The problem :: Drop the pictures; give again exactly the lines from the one holding "Instruction: Click the" through the end of the data.

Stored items
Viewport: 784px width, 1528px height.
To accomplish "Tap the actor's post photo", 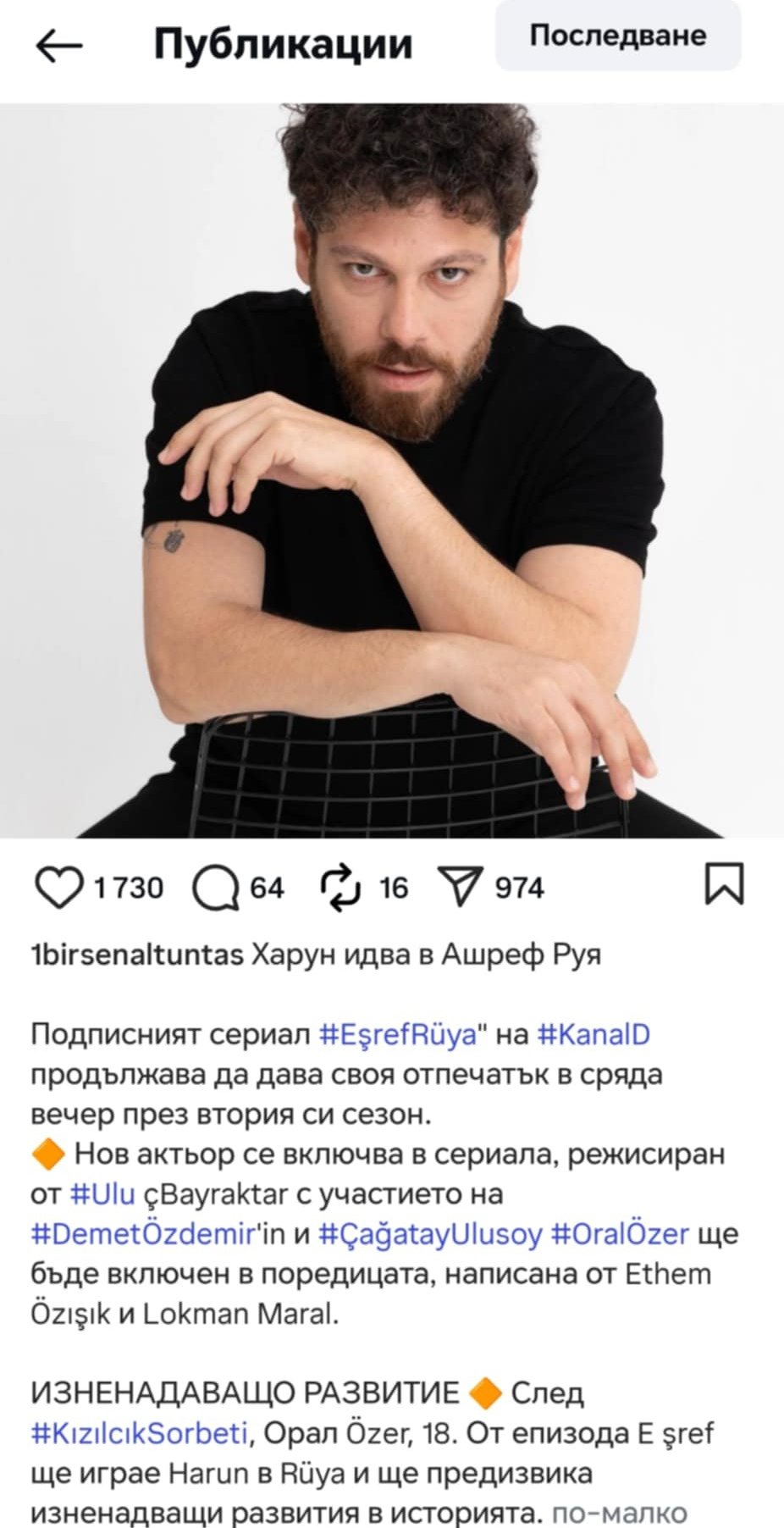I will pyautogui.click(x=392, y=470).
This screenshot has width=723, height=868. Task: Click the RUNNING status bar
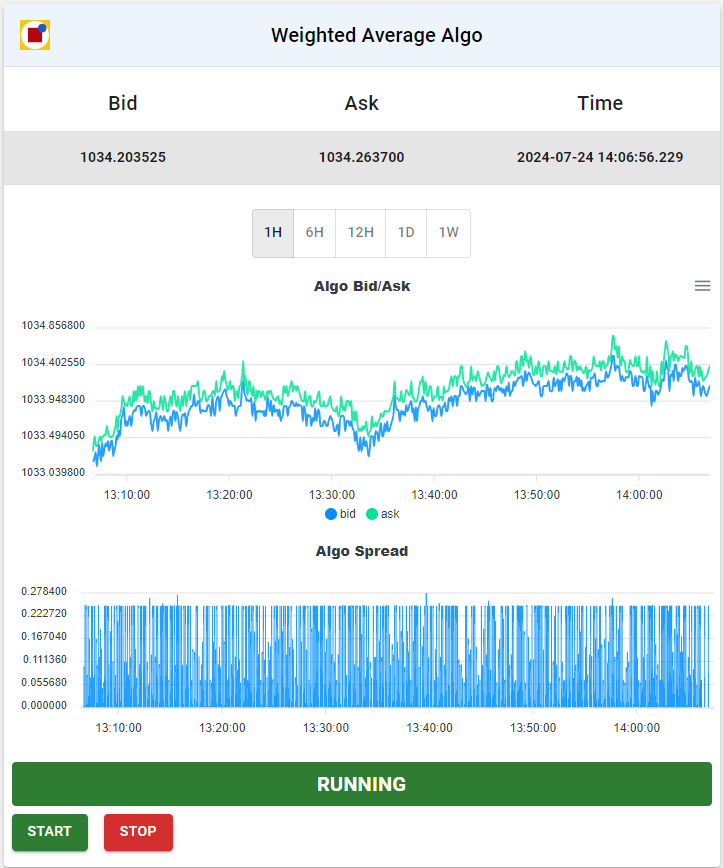click(362, 784)
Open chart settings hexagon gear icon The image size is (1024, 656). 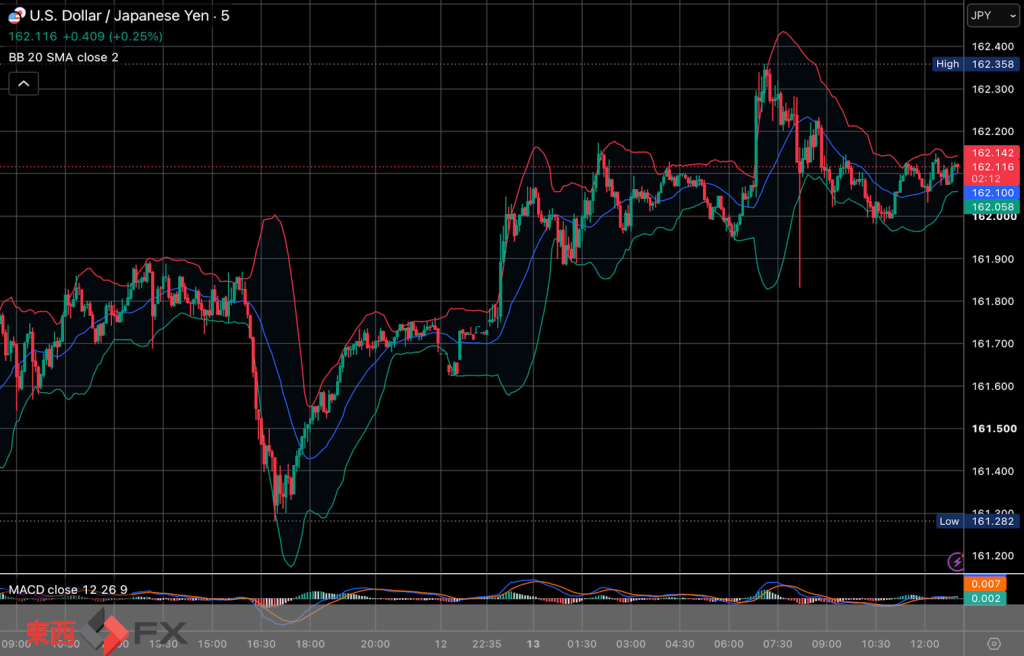[994, 644]
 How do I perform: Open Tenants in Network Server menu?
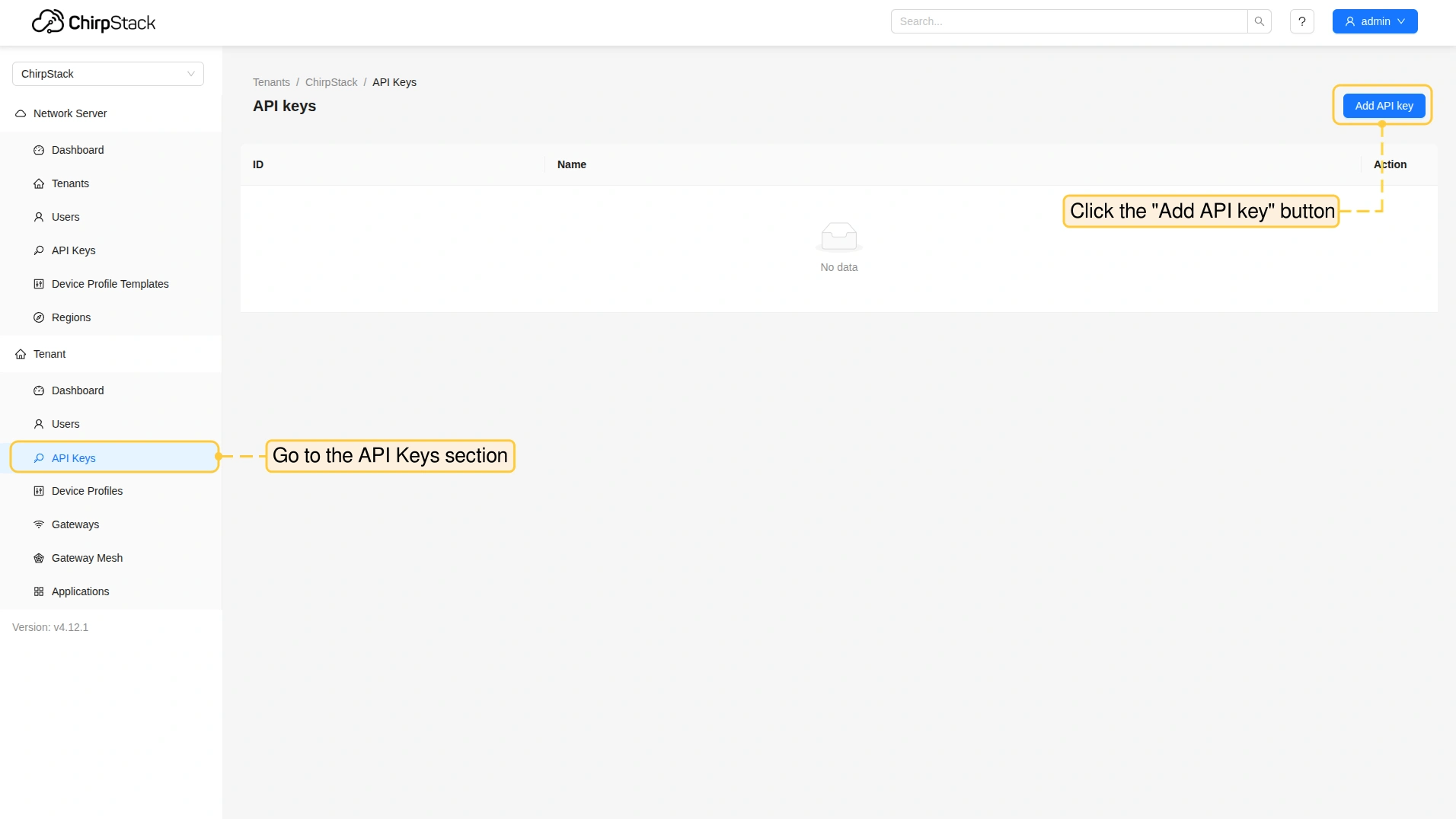[70, 183]

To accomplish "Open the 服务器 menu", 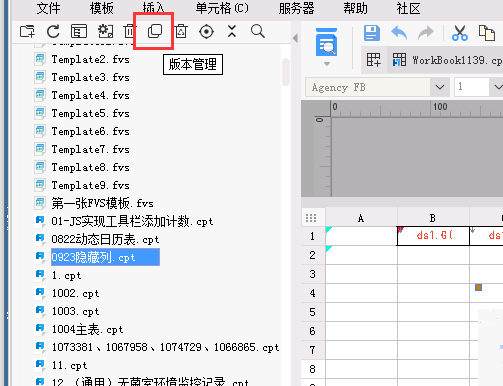I will pos(296,8).
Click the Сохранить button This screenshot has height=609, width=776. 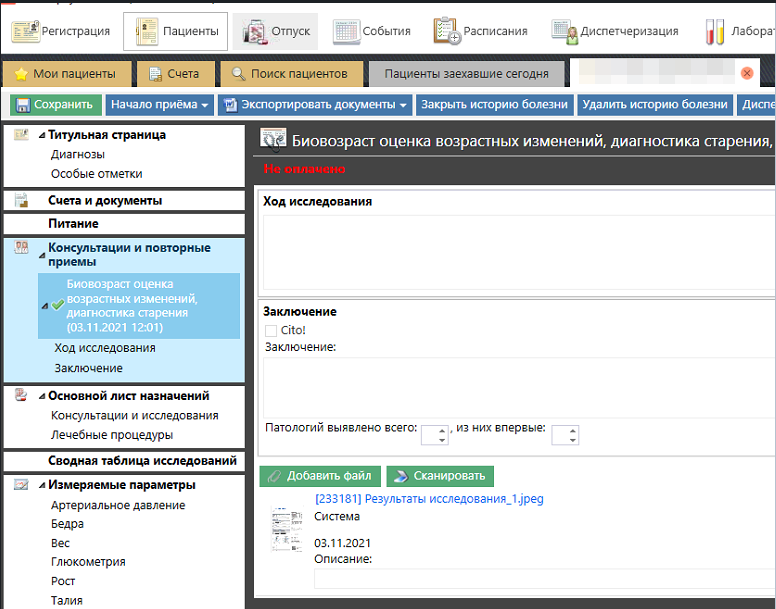55,104
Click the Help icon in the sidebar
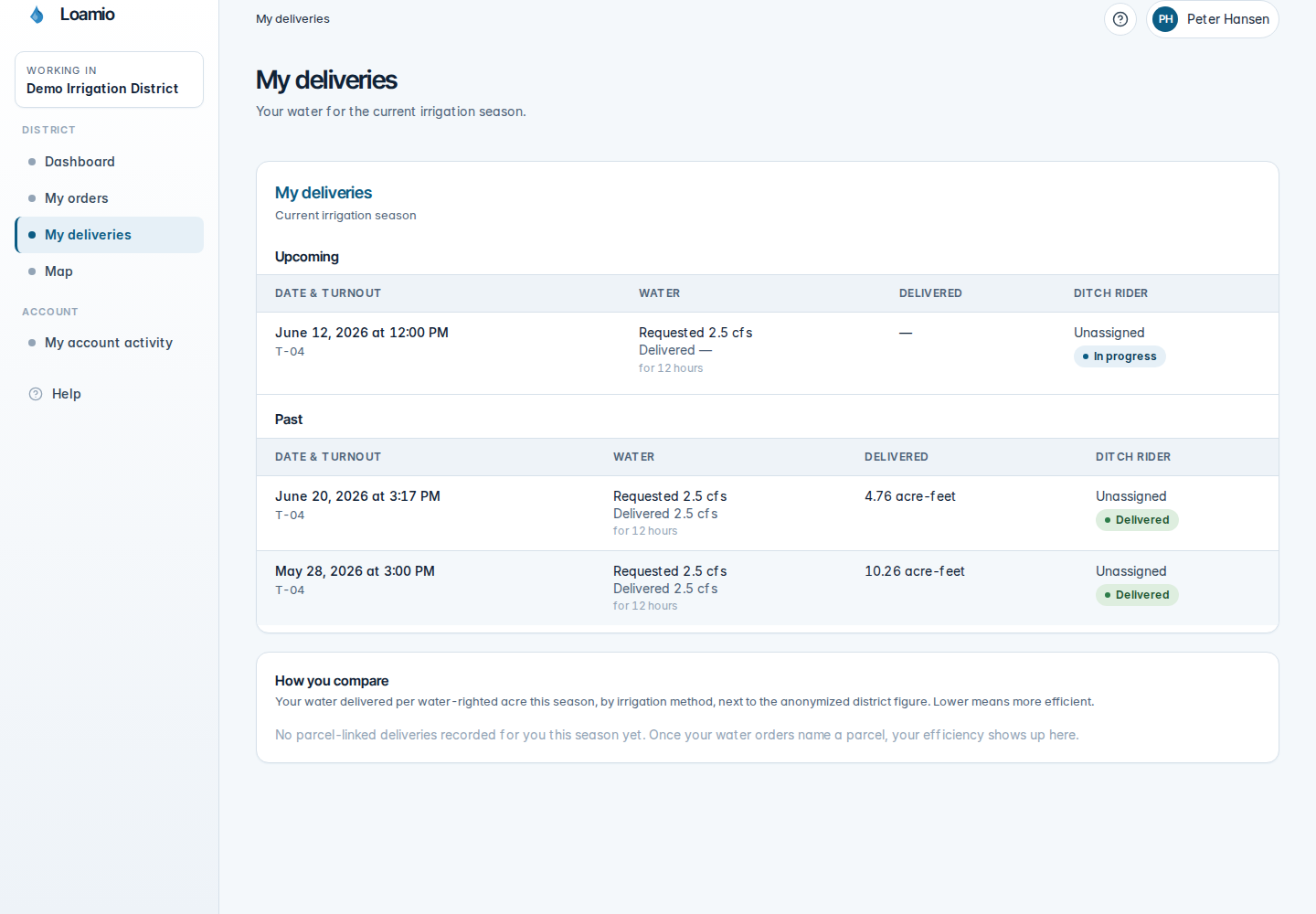 coord(36,394)
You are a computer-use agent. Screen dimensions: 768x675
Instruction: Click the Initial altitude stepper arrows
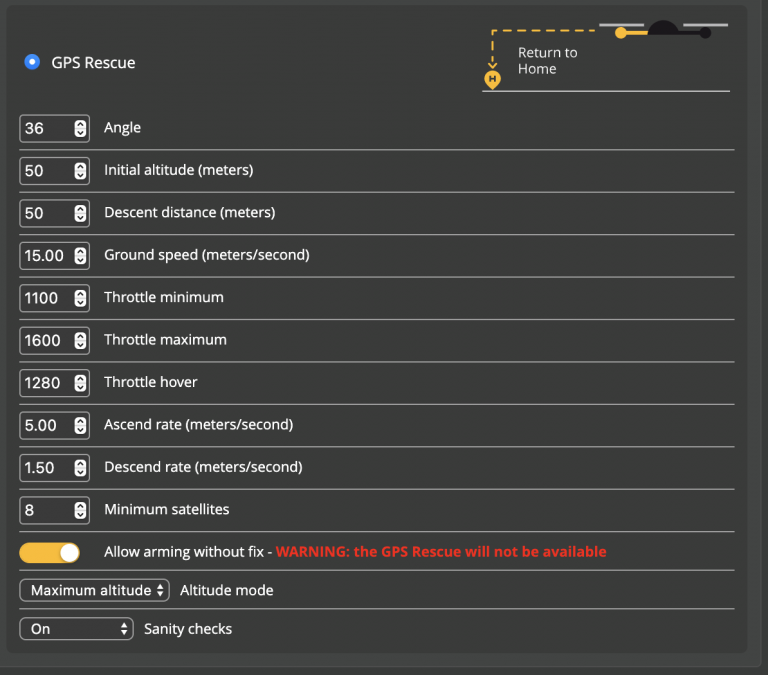(x=80, y=171)
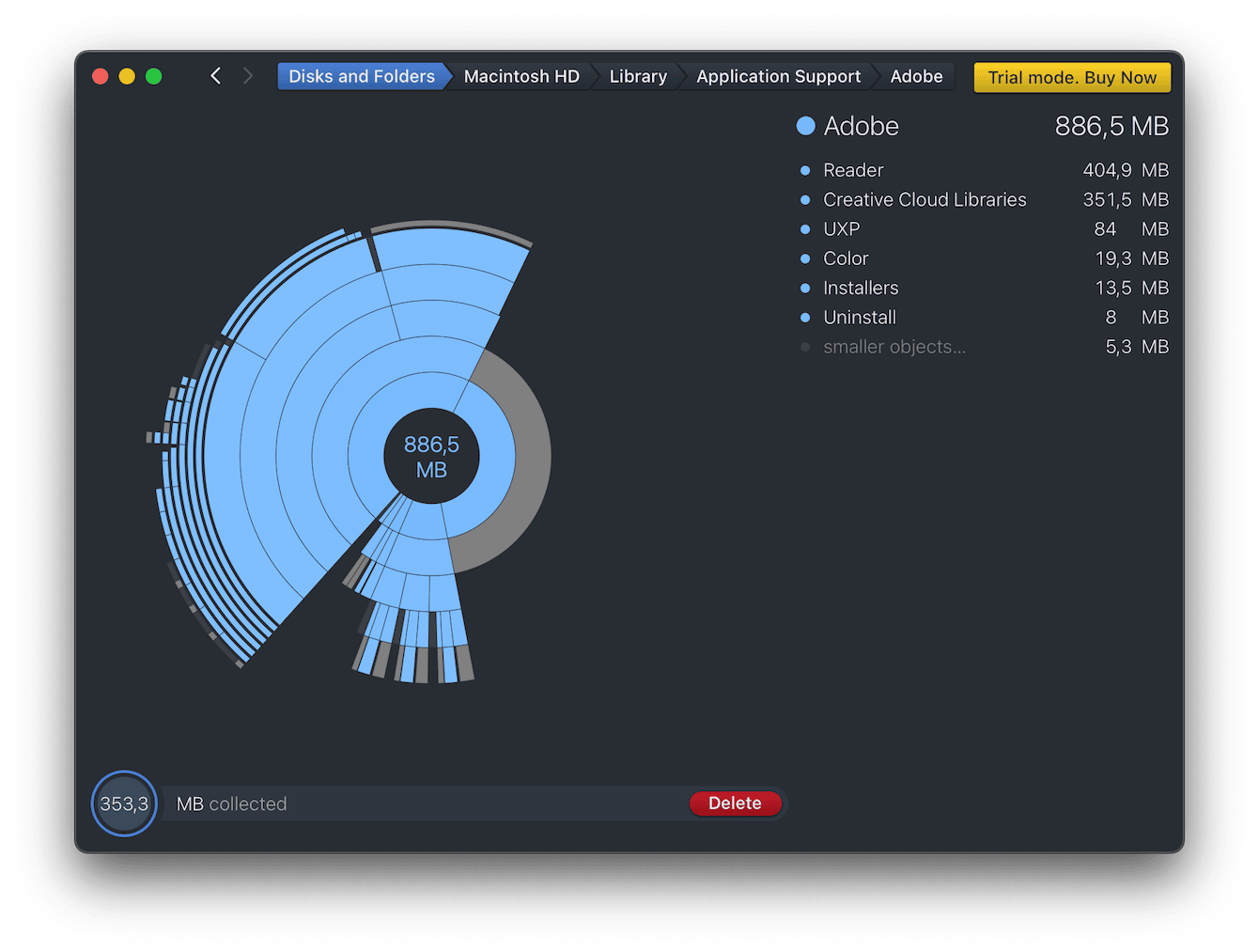
Task: Click the gray dot next to smaller objects
Action: coord(806,347)
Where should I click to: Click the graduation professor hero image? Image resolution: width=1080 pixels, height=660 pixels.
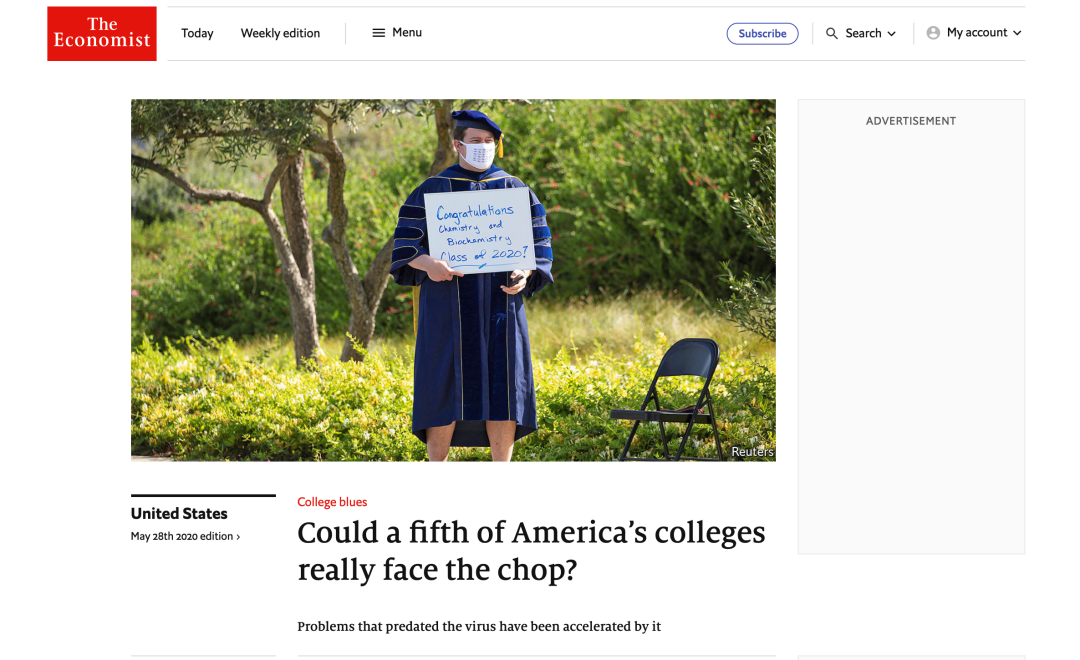pos(453,280)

Answer box ::
Instruction: Click the Initial altitude stepper arrows
(x=80, y=171)
Task: Click the gray dot next to smaller objects
Action: coord(806,347)
Where should I click to: Click the graduation professor hero image? Image resolution: width=1080 pixels, height=660 pixels.
pos(453,280)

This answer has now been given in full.